— START OF Source passage —

Customer Lifetime Value Prediction

A Big Data & Machine Learning Pipeline for Customer Lifetime Value Prediction in Retail

View Report

Presented By

Lyaba Farooq

Muskan Asad

Yusra Khan

(Students of Data Science – IMSciences, Peshawar)

1. Problem Identification

This use case is critical because it allows the business to move beyond treating all customers equally, instead focusing efforts on those identified as the most valuable.

Use Case Selected

We selected Customer Lifetime Value (CLV) Prediction from the retail analytics domain.

Business Goal

The aim is to use data analysis to identify high-value customers by predicting their future spending patterns.

Strategic Action

Prediction enables targeted marketing offers, prioritized sales efforts, and proactive customer service to improve retention for key customers.

Project Scope

Design a scalable pipeline that converts raw transaction history into a predicted numerical CLV score for each customer.

2. Data Sourcing

The chosen dataset is Online Retail II, a publicly available, real-world transactional dataset well-suited for a big data application.

Dataset Description

It contains detailed transaction records from a UK-based online retail store. Its large volume makes it ideal for calculating RFM metrics (Recency, Frequency, Monetary Value) necessary for CLV prediction.

View Kaggle Dataset

3. Pipeline Design

We are designing a robust, scalable pipeline suitable for large, transactional data that facilitates subsequent machine learning tasks.

1. Data Ingestion

Batch processing using Apache Spark to load raw CSV files from HDFS or AWS S3 (distributed reading).

2. Storage Layer

Raw data in HDFS/S3 (Data Lake). Processed, aggregated data in Parquet columnar format for optimized reading speed.

— END OF Source passage —
— START OF Provided data —

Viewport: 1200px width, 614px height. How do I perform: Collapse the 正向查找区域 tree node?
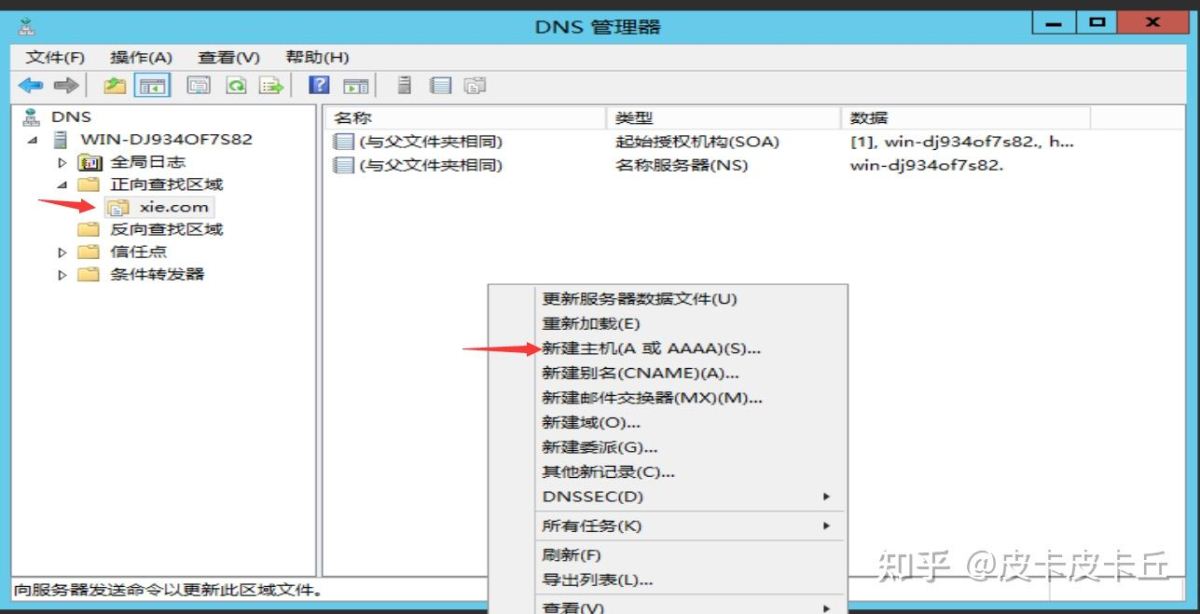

— END OF Provided data —
— START OF Provided data —

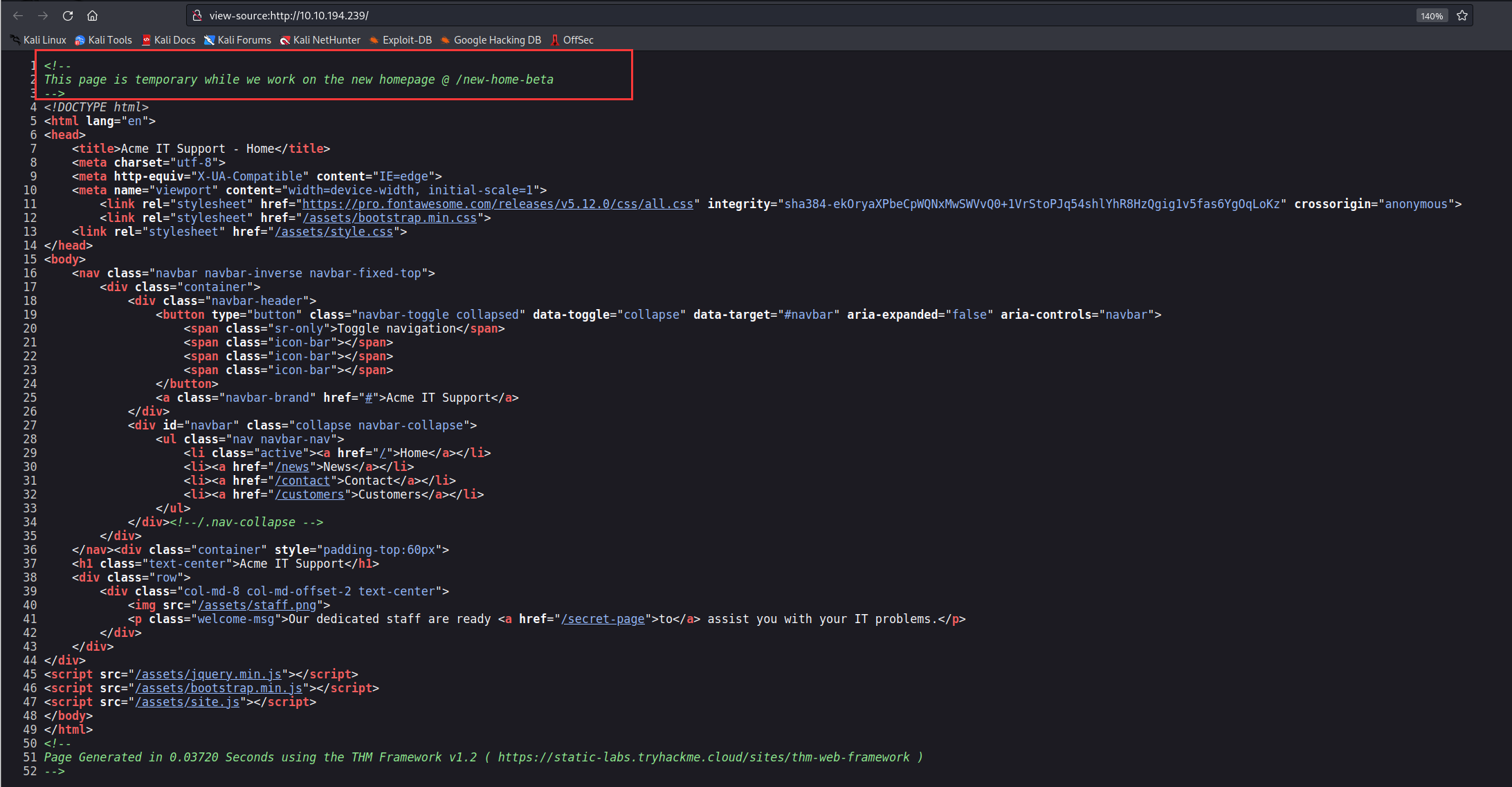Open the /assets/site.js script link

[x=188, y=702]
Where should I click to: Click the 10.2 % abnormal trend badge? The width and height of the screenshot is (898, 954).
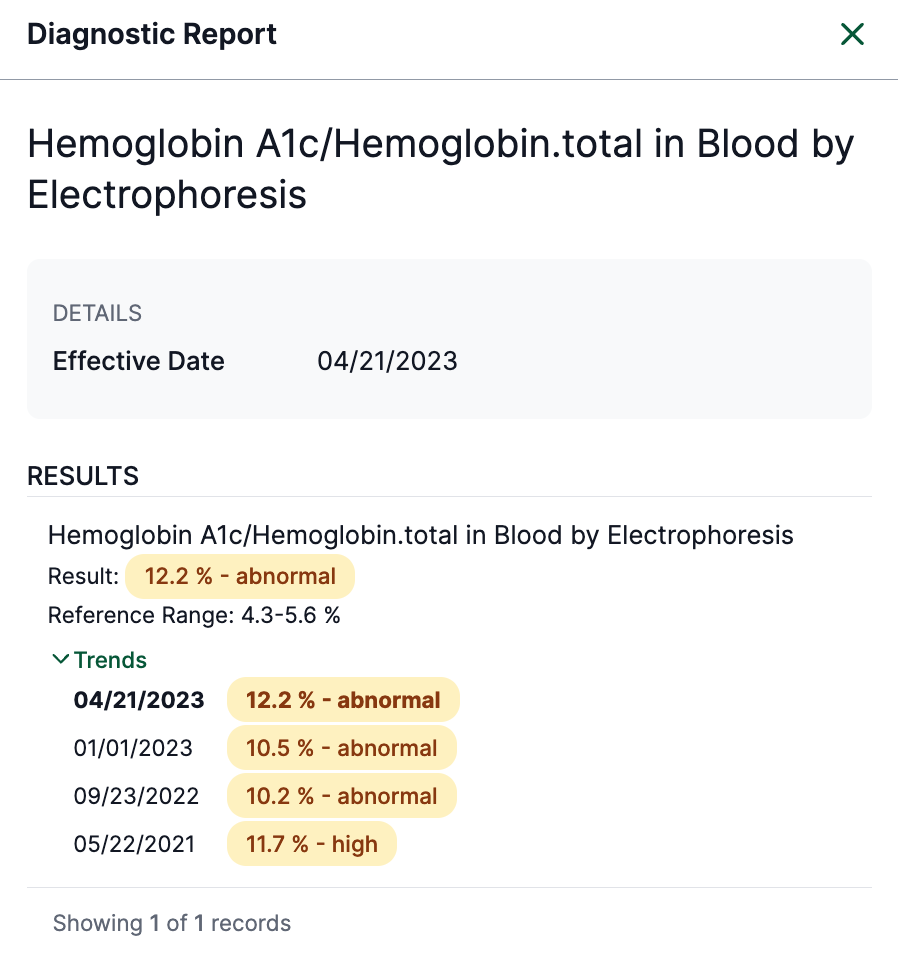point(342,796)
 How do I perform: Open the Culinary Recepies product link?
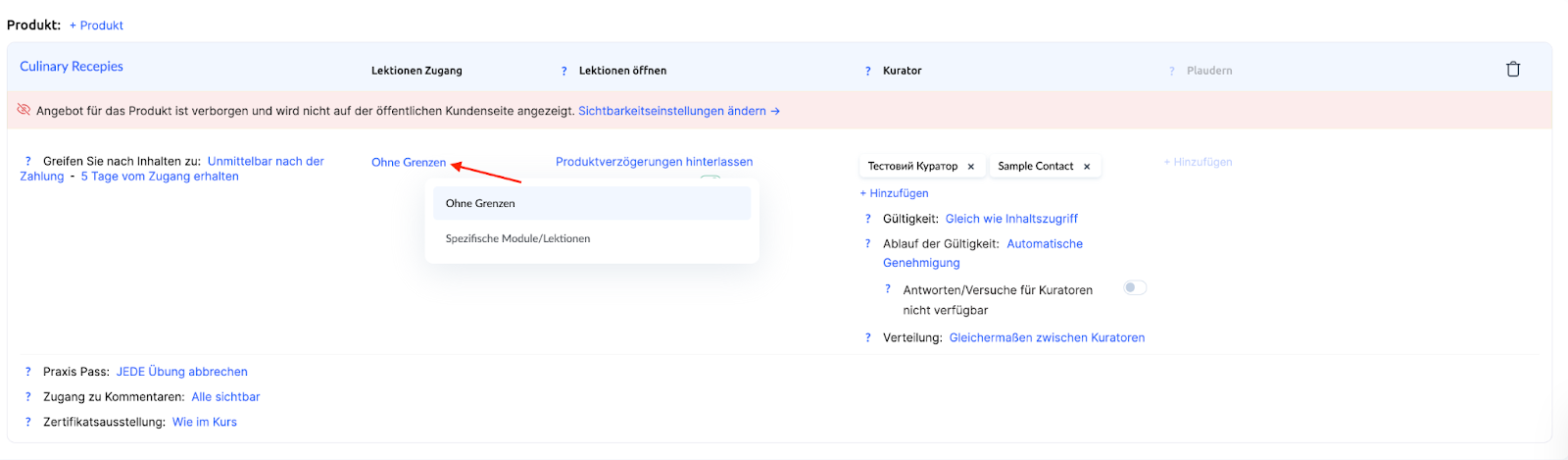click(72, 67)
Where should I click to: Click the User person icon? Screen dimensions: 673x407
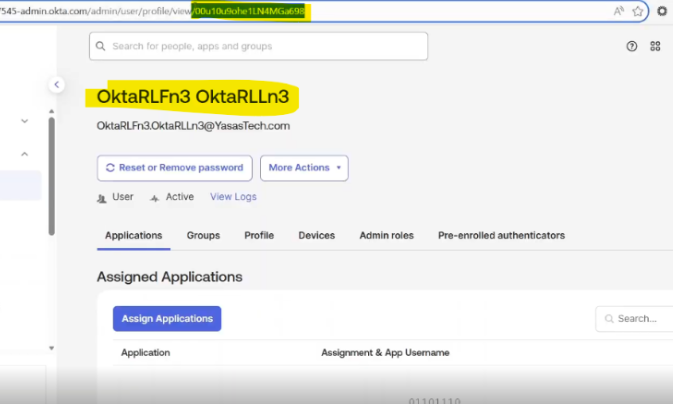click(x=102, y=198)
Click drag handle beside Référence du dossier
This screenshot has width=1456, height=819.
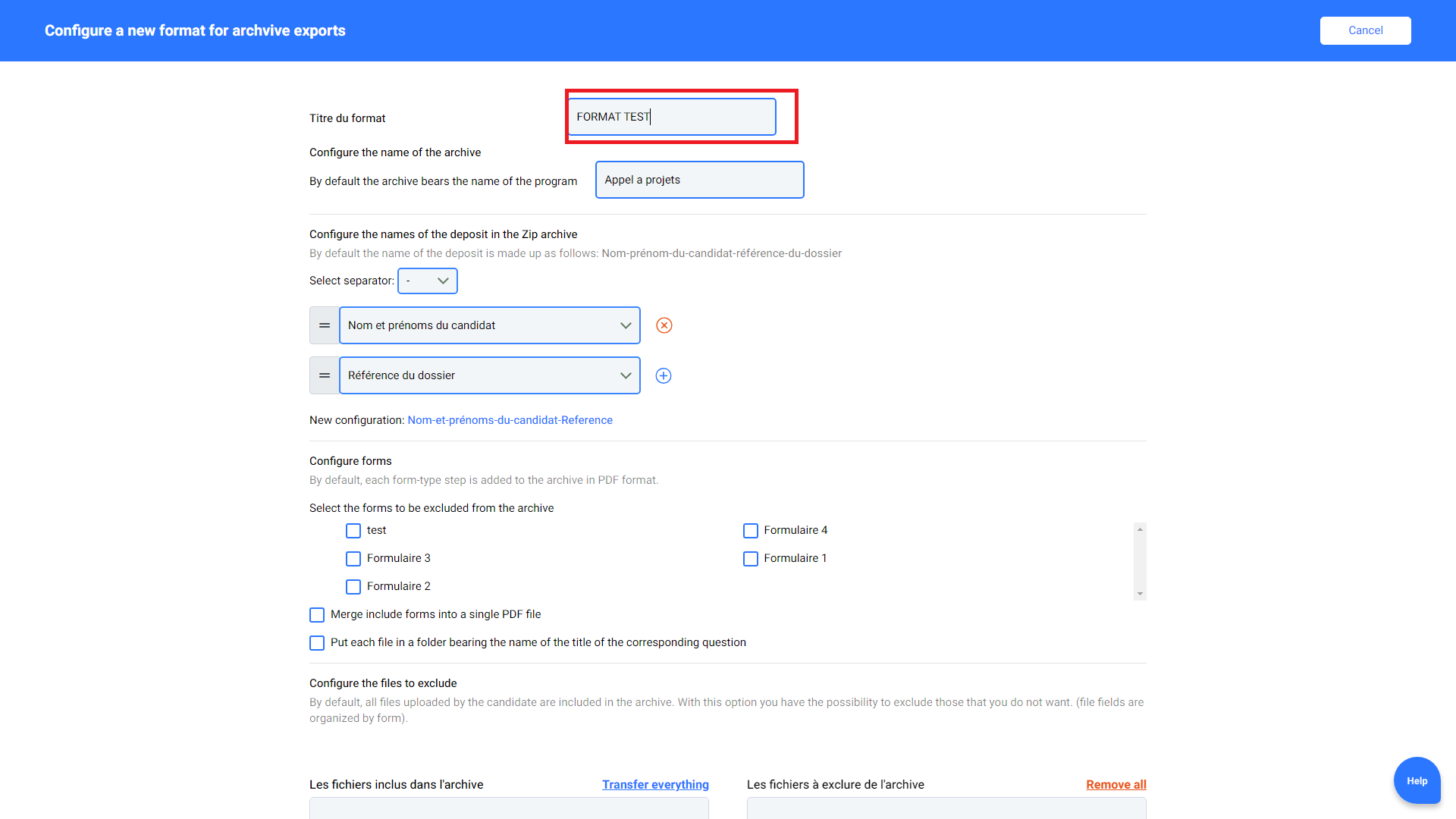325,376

— END OF Provided data —

Prompt 1
Reproduce the part of the customer lifetime value page that begins at the words "3. Pipeline Design" and ends after "S3 (distributed reading).".
Prompt 2
List the names of all the presenters given on the customer lifetime value page.
Prompt 3
According to the customer lifetime value page, in what format is the processed, aggregated data stored?
The rows are separate material and are unrelated to the customer lifetime value page.

Written response 1
3. Pipeline Design

We are designing a robust, scalable pipeline suitable for large, transactional data that facilitates subsequent machine learning tasks.

1. Data Ingestion

Batch processing using Apache Spark to load raw CSV files from HDFS or AWS S3 (distributed reading).

Written response 2
Lyaba Farooq, Muskan Asad, Yusra Khan

Written response 3
In Parquet columnar format.